SURO–2 is required for SURO–1/Carboxypeptidase A secretion
SURO–1 is a carboxypeptidase A (CPA) and is required for normal cuticle formation. Since the suro–1 mutant exhibited a mild Dpy compared with the suro–2 mutant that is a severe small Dpy, SURO–1 is one candidate cargo protein of the SURO–2 vesicle. In particular, SURO–1::DsRed is also secreted to the cuticle as a large vesicle 32. To examine that SURO–2 is required for SURO–1 secretion, the jgIs32 integration line expressing SURO–1::DsRed was crossed with the suro–2 mutant. SURO–1::DsRed exhibited a typical cuticle pattern in wild type, but it was barely detected in the suro–2 mutant excepting marginal regions of the cuticle. Whole fluorescence intensity of SURO–1::DsRed also decreased significantly in the suro–2 mutant (Fig. 7a). Next, we generated a transgenic strain expressing SURO–1::GFP and tdTomato::SURO–2 to examine that SURO–1 is localized at the SURO–2 vesicle. Most SURO–1::GFP proteins were exactly localized at the same puncta of tdTomato::SURO–2 (Fig. 7b). These results indicate that one of the collagen-modifying enzymes, SURO–1/CPA, is secreted by large vesicles composed of SURO–2.
In conclusion, the results of this work are summarized in a simple model (Fig. 7c). Soluble proteins are transported from the ER by conventional COPII vesicles with an average diameter of 80 nm.

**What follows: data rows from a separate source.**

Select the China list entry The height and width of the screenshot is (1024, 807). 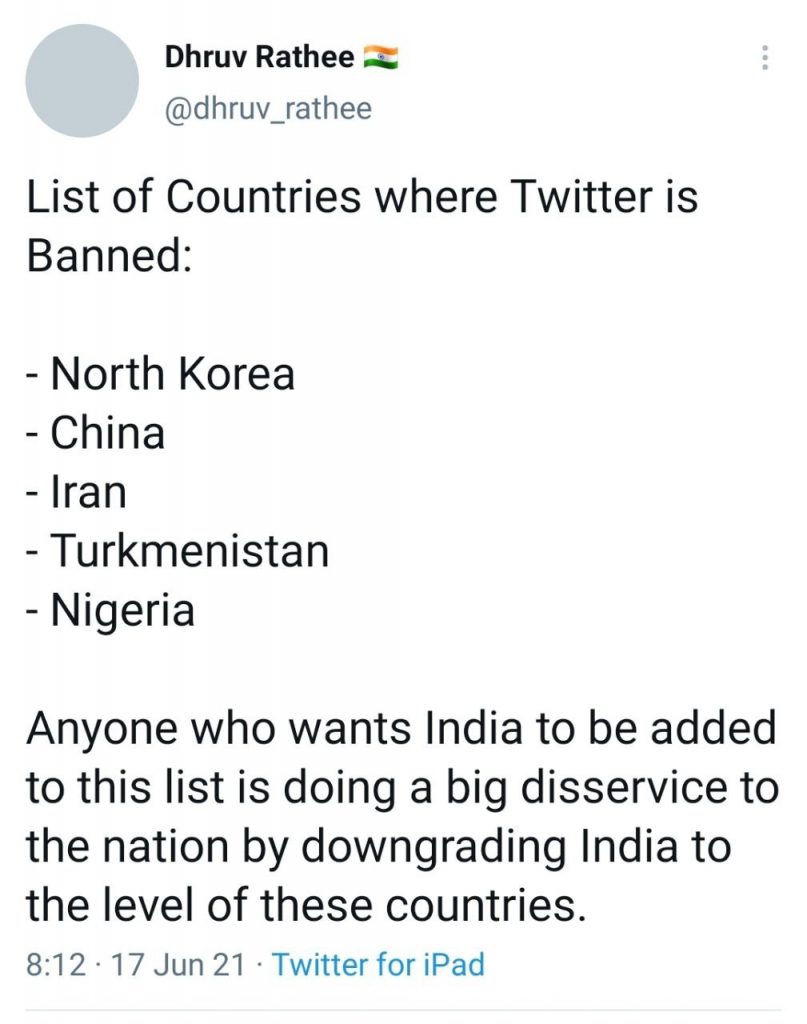107,433
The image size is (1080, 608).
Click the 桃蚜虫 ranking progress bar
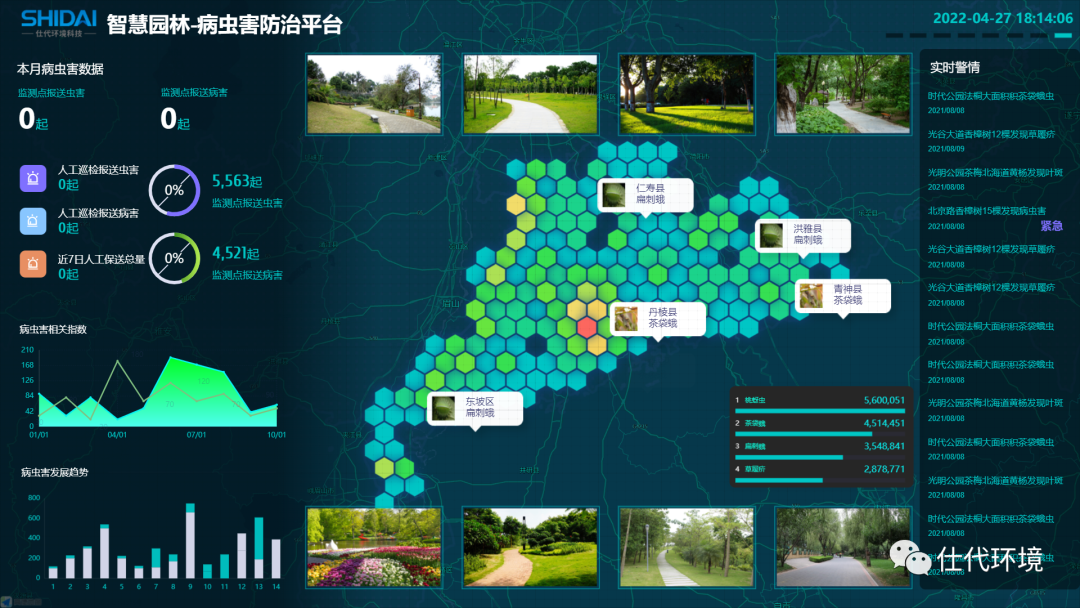[819, 410]
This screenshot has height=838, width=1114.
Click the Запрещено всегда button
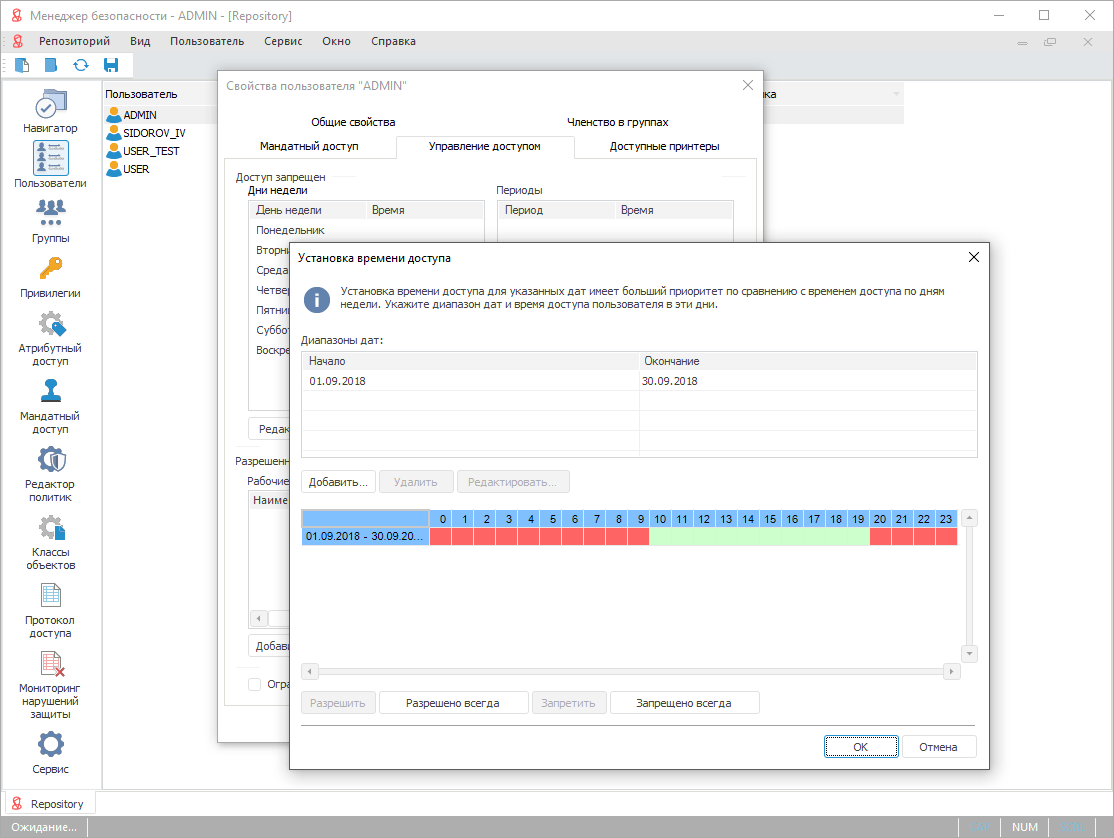[x=684, y=703]
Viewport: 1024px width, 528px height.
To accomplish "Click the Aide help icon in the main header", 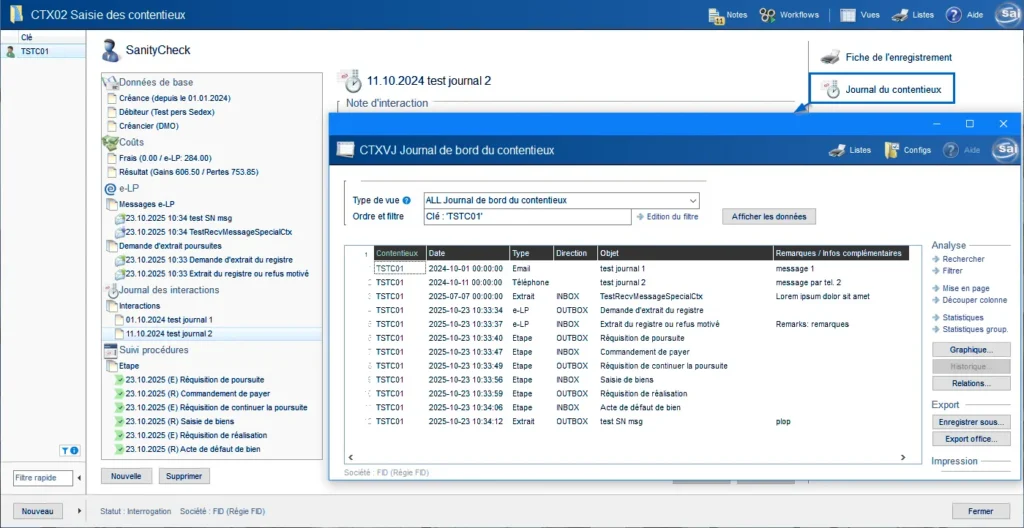I will coord(953,15).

On the other hand, many proteins involved in ECM should be transported from the ER using large vesicles. Both types of vesicles, large and small, contain COPII and commonly require regulators such as Sar1. The conserved protein SURO–2/TMEM39 is necessary for the formation of this large vesicle and may function as the basic mechanism of bulky secretion, from simple animals to mammals.